Cloud-Scale Text Classification with Convolutional Neural Networks on Microsoft Azure

This post is by Miguel Fierro, Ilia Karmanov, Thomas Delteil, Andreas Argyriou, and Max Kaznady, all Data Scientists at Microsoft.

Natural Language Processing (NLP) is one of the fields in which deep learning has made significant progress. Specifically, the area of text classification, where the objective is to categorize documents, paragraphs or individual sentences into classes, has attracted the interest of both industry and academia. Examples include determining what topic is discussed in a sentence or assessing whether the sentiment conveyed in a text passage is positive, negative or neutral. This information can be used by companies to define marketing strategy, generate leads or improve customer service.

This is the fourth blog showcasing deep learning applications on Microsoft's Data Science Virtual Machine (DSVM) with GPUs using the R API of the deep learning library MXNet. The DSVM is a custom virtual machine image from Microsoft that comes pre-installed with popular data science tools for modeling and development activities.

In our first post, we showed how to set up a deep learning environment in one of the new DSVMs with NVIDIA Tesla K80 GPUs, installing CUDA drivers, Microsoft R Server and MXNet. In the second post, we presented a pipeline for a massive parallel scoring of 2.3 million images forming a collage of the Mona Lisa using HDInsight Apache Spark cluster. Finally, in the third post we illustrated how to train a network on multiple GPUs to classify objects among 1000 classes, using the ImageNet dataset and ResNet architecture.

In this sequel of the deep learning series, we will demonstrate how to use Convolutional Neural Networks (CNNs) in a text classification problem. We will explain how to generate an end-to-end pipeline, train a CNN for text classification and prepare the model for production so it can be queried by a user to classify sentences via a web service.

Deep Learning for Text Classification on Azure

The development of Recurrent Neural Networks (RNNs) has led to significant advances in deep learning for NLP. These networks, especially the subclass of Long Short Term Memory Networks (LSTMs), have achieved promising results in tasks related to temporal series, for instance, in speech recognition, text understanding and text classification, usually treating the text as groups of words.
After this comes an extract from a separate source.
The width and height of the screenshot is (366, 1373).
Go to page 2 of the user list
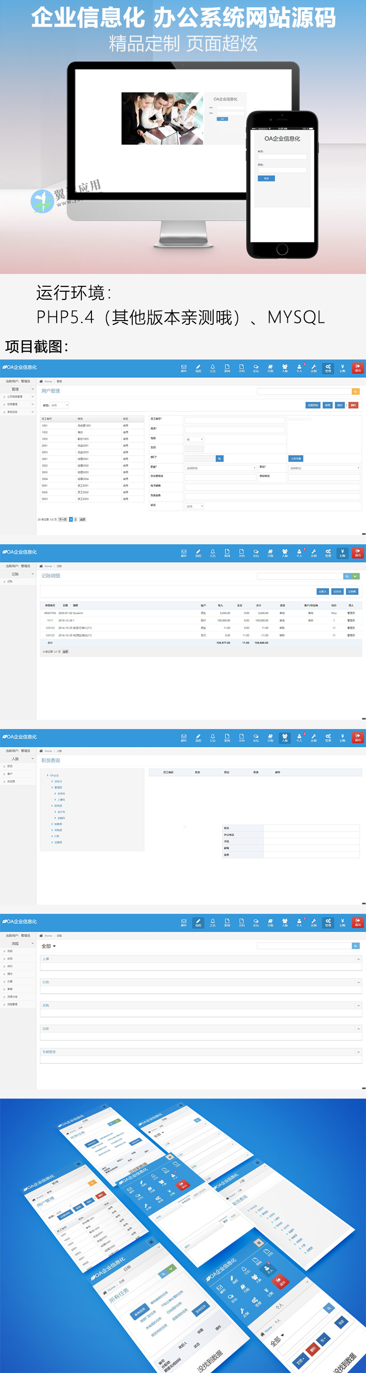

The area of text classification has been developed mostly with machine learning models that use features at the word level. The use of word features such as bag of words, n-grams or word embeddings has been shown to be very successful. Some examples of text classification methods are bag of words with TFIDF, k-means on word2vec, CNNs with word embedding, LSTM or bag of n-grams with a linear classifier.

In parallel, there have been important advances in image recognition using different types of CNNs . The ResNet architecture introduced by Microsoft Research, which was the first to surpass human performance in image classification, is an example of this. The reason for this extraordinary success comes from the fact that CNNs learn hierarchical representations in increasing levels of abstraction. This means that they automatically generate features that allow for classifying the inputs.

Motivated in part by the success of CNNs in image recognition problems, where the inputs to the network are the pixels in images, a group of researchers proposed using CNNs for text understanding, using the most atomic representation of a sentence: characters. Even though other researchers have used sub-word units as inputs to deep networks for information retrieval and anti-spam filtering, the idea of using CNNs for text classification at character level first appeared in 2015 with the Crepe model. The following year the technique was developed further in the VDCNN model and the char-CRNN model.

Text Classification with Convolutional Neural Networks at the Character Level

To achieve text classification with CNN at the character level, each sentence needs to be transformed into an image-like matrix, where each encoded character is equivalent to a pixel in the image. This process is explained in detail in Zhang et al., but here's a quick summary.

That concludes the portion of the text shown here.